To enhance conversion rates and drive personalized ad experiences, NOL leveraged AI-driven dynamic product recommendations.

How It Works:

  1. The system analyzes user behavior, such as viewing multiple hotels in the same area.
  2. It generates a recommendation pool based on calculated relevance — for example, hotels located near those previously browsed.
  3. Multiple signals — including similarity to user preferences, popular items, and "view-also-view" patterns — are combined to dynamically score and rank products.
  4. Final product displays are continuously optimized in real time to ensure the most relevant offers appear first.

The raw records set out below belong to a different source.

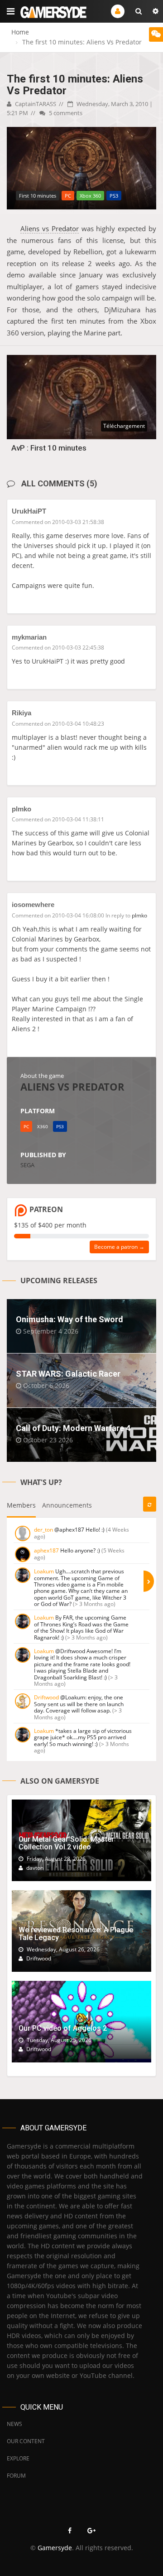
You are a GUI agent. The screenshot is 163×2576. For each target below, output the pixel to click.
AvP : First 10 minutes (48, 447)
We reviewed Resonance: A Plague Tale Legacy (76, 1934)
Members (21, 1505)
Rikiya (21, 713)
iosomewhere (33, 904)
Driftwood (46, 1697)
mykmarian (29, 637)
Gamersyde (55, 2547)
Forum (16, 2475)
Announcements (67, 1505)
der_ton (43, 1529)
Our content (26, 2441)
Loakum (44, 1571)
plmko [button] (139, 915)
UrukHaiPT (29, 511)
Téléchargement (124, 426)
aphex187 (46, 1550)
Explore (18, 2458)
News (14, 2424)
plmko (21, 809)
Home (20, 32)
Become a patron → (119, 1247)
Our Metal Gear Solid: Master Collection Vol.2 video (66, 1843)
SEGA (27, 1165)
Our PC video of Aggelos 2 (63, 2028)
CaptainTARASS (35, 104)
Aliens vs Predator (49, 228)
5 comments (65, 113)
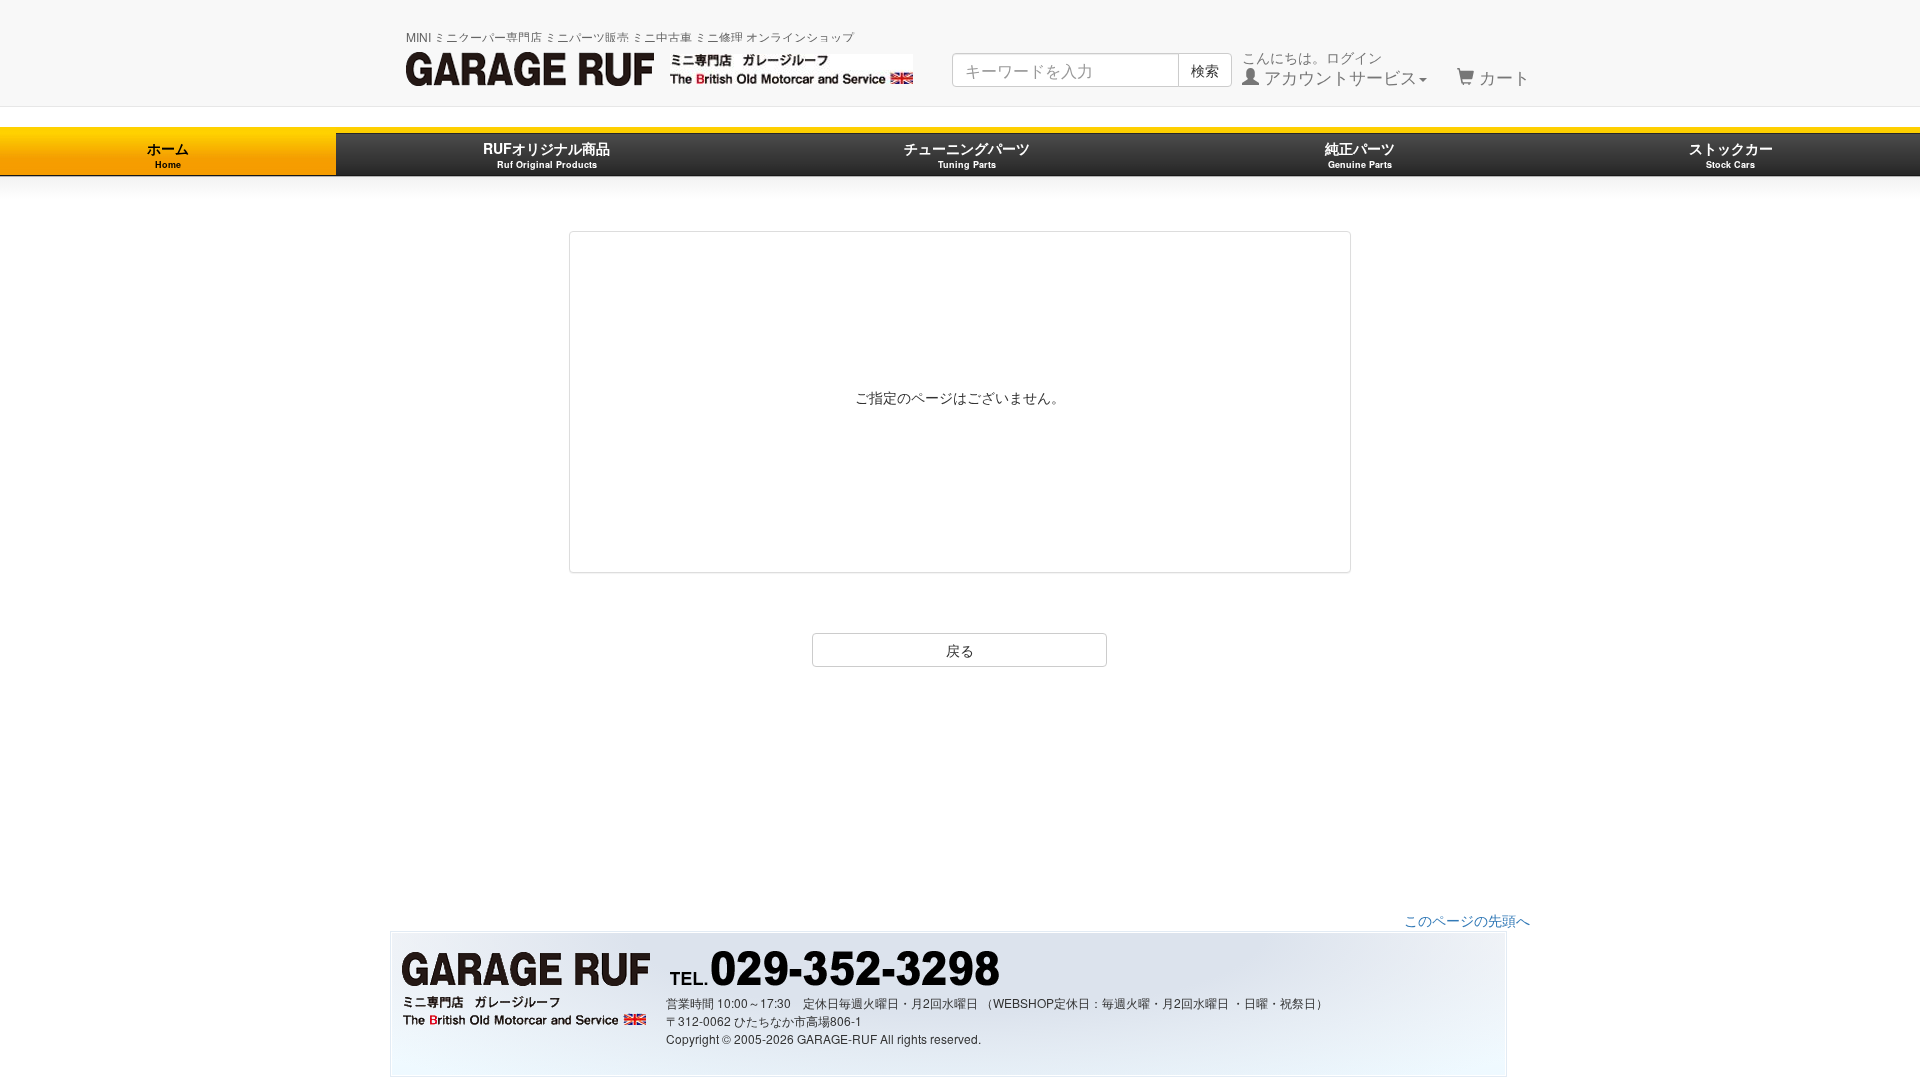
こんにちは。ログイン (1329, 68)
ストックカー (1731, 154)
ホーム (168, 154)
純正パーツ (1360, 154)
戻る (960, 650)
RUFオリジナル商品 (546, 154)
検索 (1205, 70)
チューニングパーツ (967, 154)
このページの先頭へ (1467, 920)
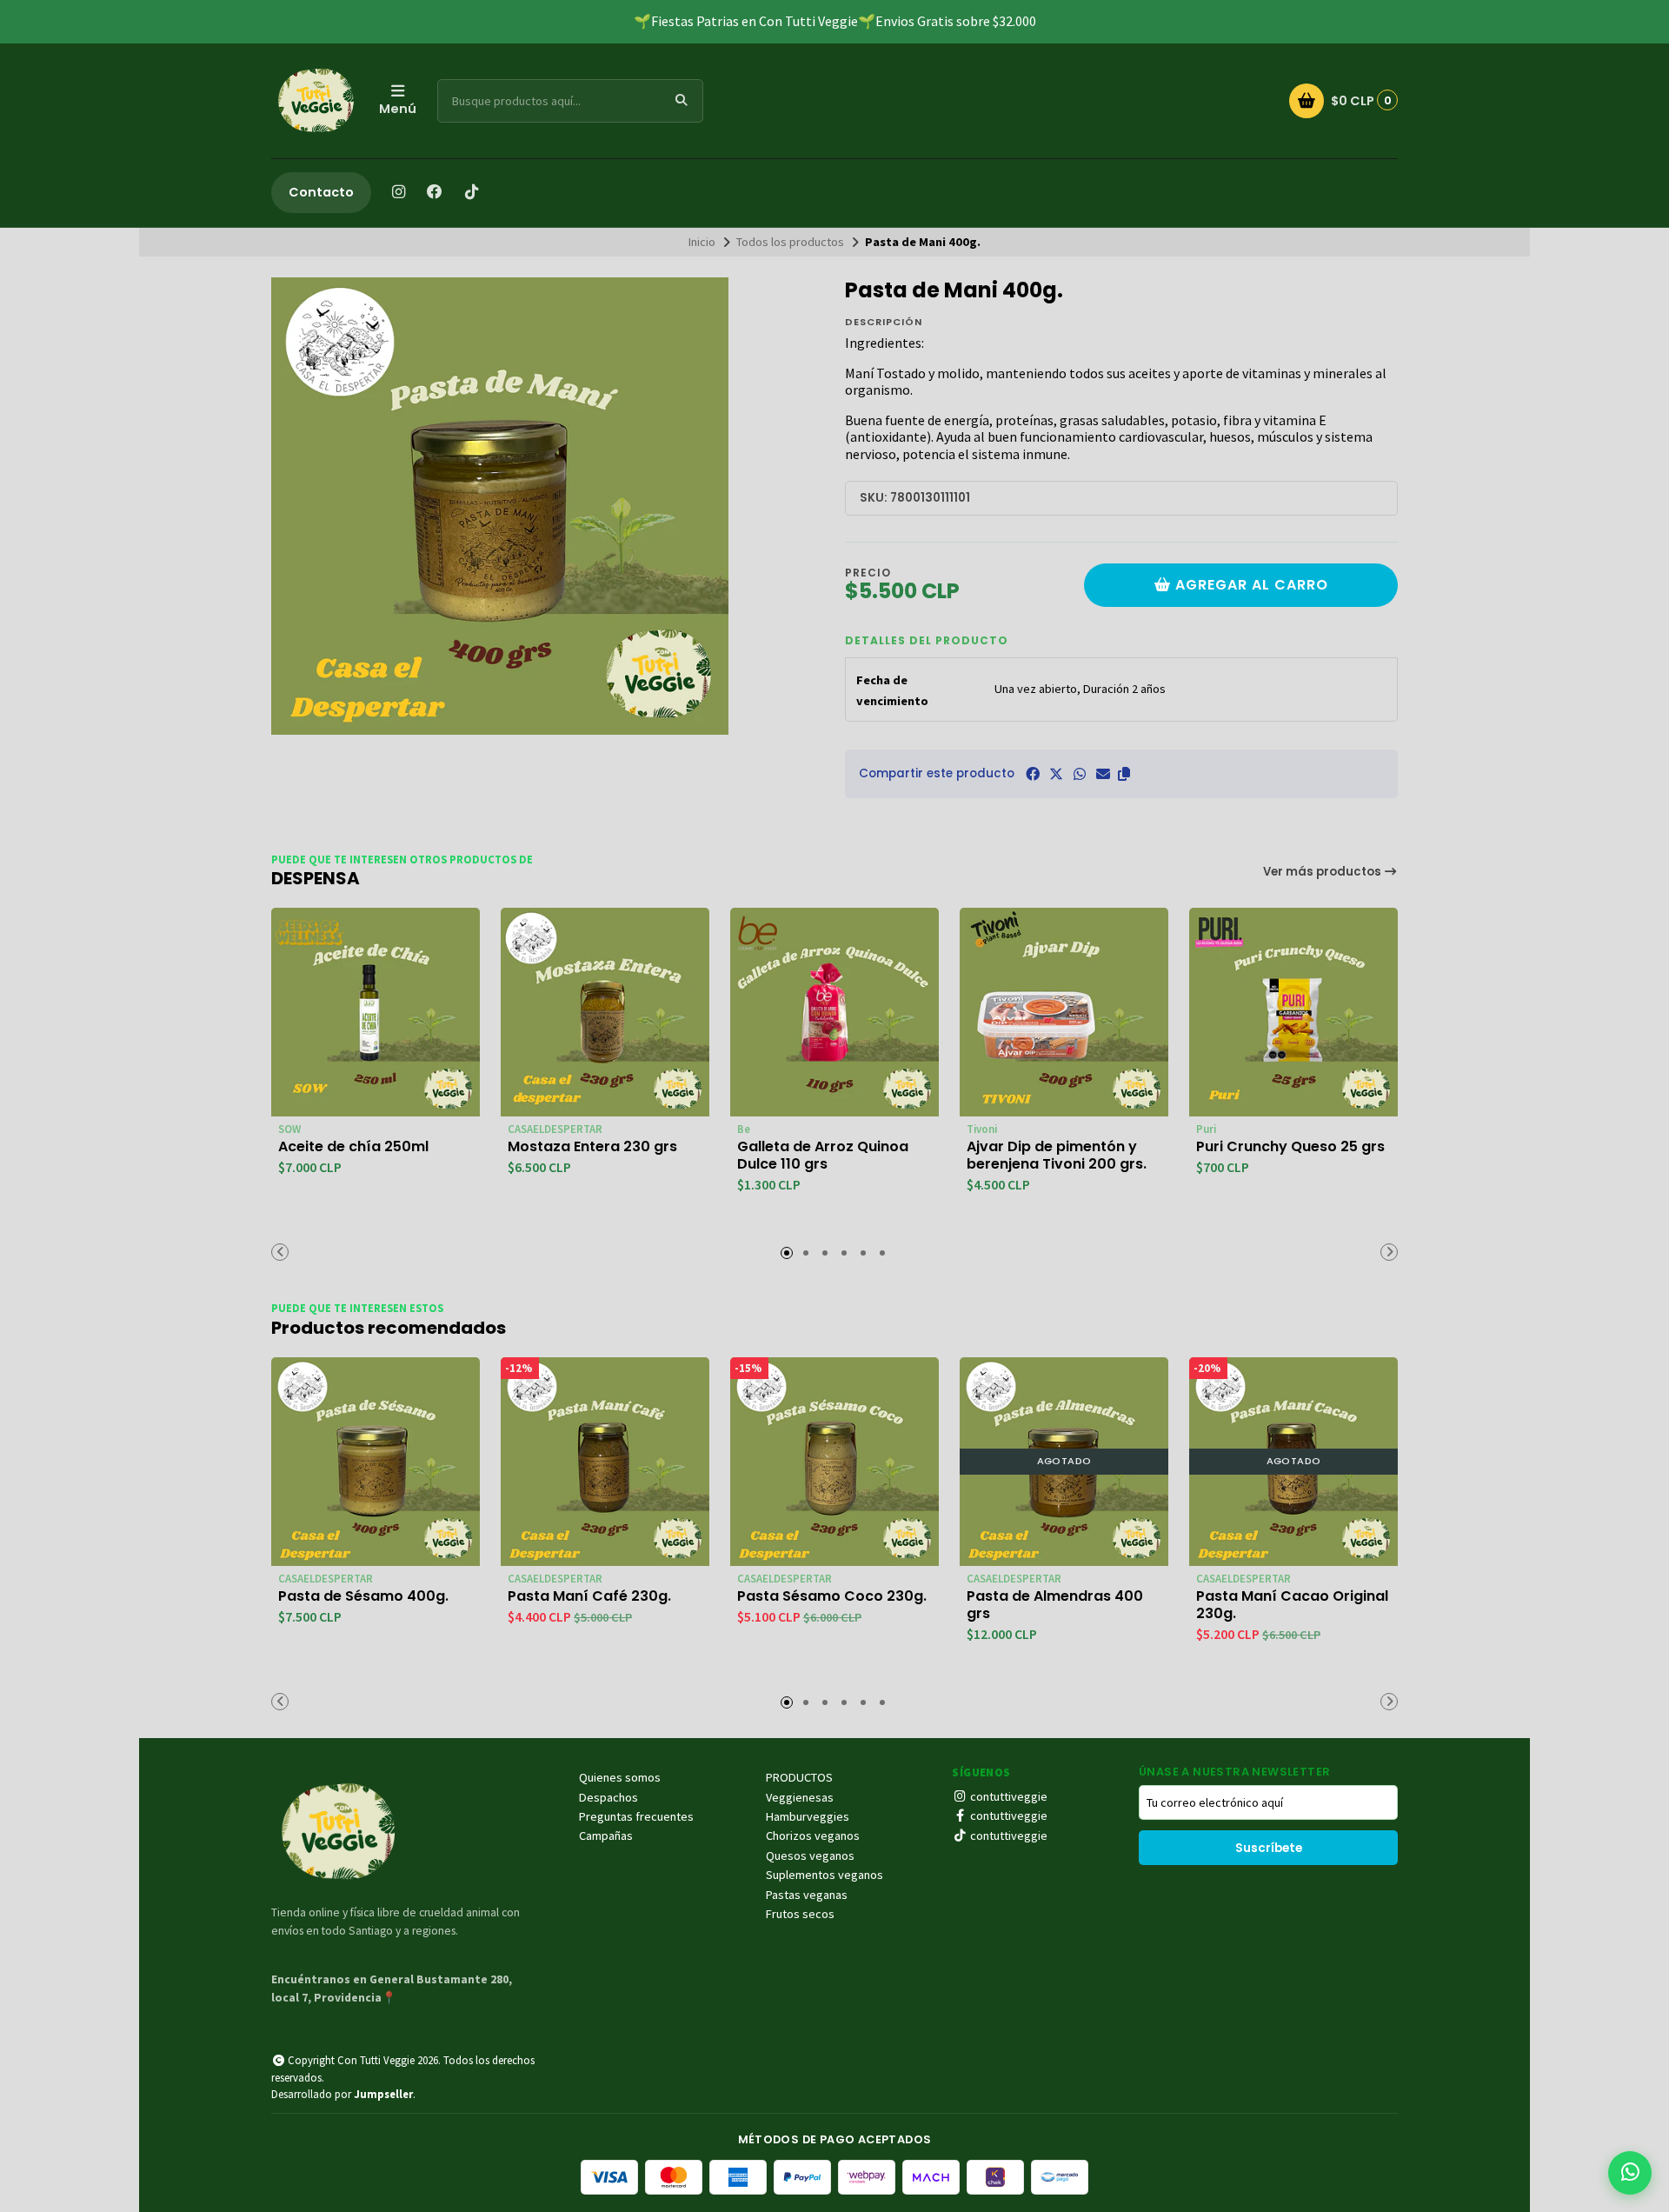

This AI-driven approach not only improved user experience but also delivered tangible results, driving a 71% increase in view-to-purchase rate.

Boost Cross-Category Sales with Tailored Bundles and Exclusive Benefits

To drive higher-value purchases and simplify decision-making, NOL introduced location-based bundles and exclusive offers.

From user data we found some insights on high value users:

  • High-AOV Travelers: With significant purchases in the past 60–90 days, likely planning their next trip.
  • High-CVR Intenders: Show strong intent through repeated views and searches.

For these groups, NOL offered tailored product combinations — such as domestic hotel + domestic leisure packages — to increase order value and cross-category sales.

For new download users, incentives like 10% off their first purchase and VIP benefits such as a Gold Class free trial were provided to accelerate their first transaction and encourage broader engagement across services.

By combining smart segmentation with relevant offers, NOL successfully encouraged multi-service purchases, contributing to a 24% uplift in GMV.

Looking Ahead: Scaling Success with AI-Powered Solutions

NOL’s strong results highlight the value of AI-driven targeting and personalization in the post-IDFA era.

Donghan Shin, Performance Marketing Lead at NOL, shared: “We’ve worked with Appier for more than three years and truly value their AIBID and Retargeting solutions. Aipper's AI-powered contextual targeting has helped us reach high-value users, while personalized content has maximized cross-category purchases — particularly in the post-IDFA environment. Thanks to this partnership, we’ve seen strong, consistent performance across our core product categories. We truly appreciate the collaboration and look forward to achieving even more together.” 

With continued collaboration, NOL is well-positioned to drive even greater growth.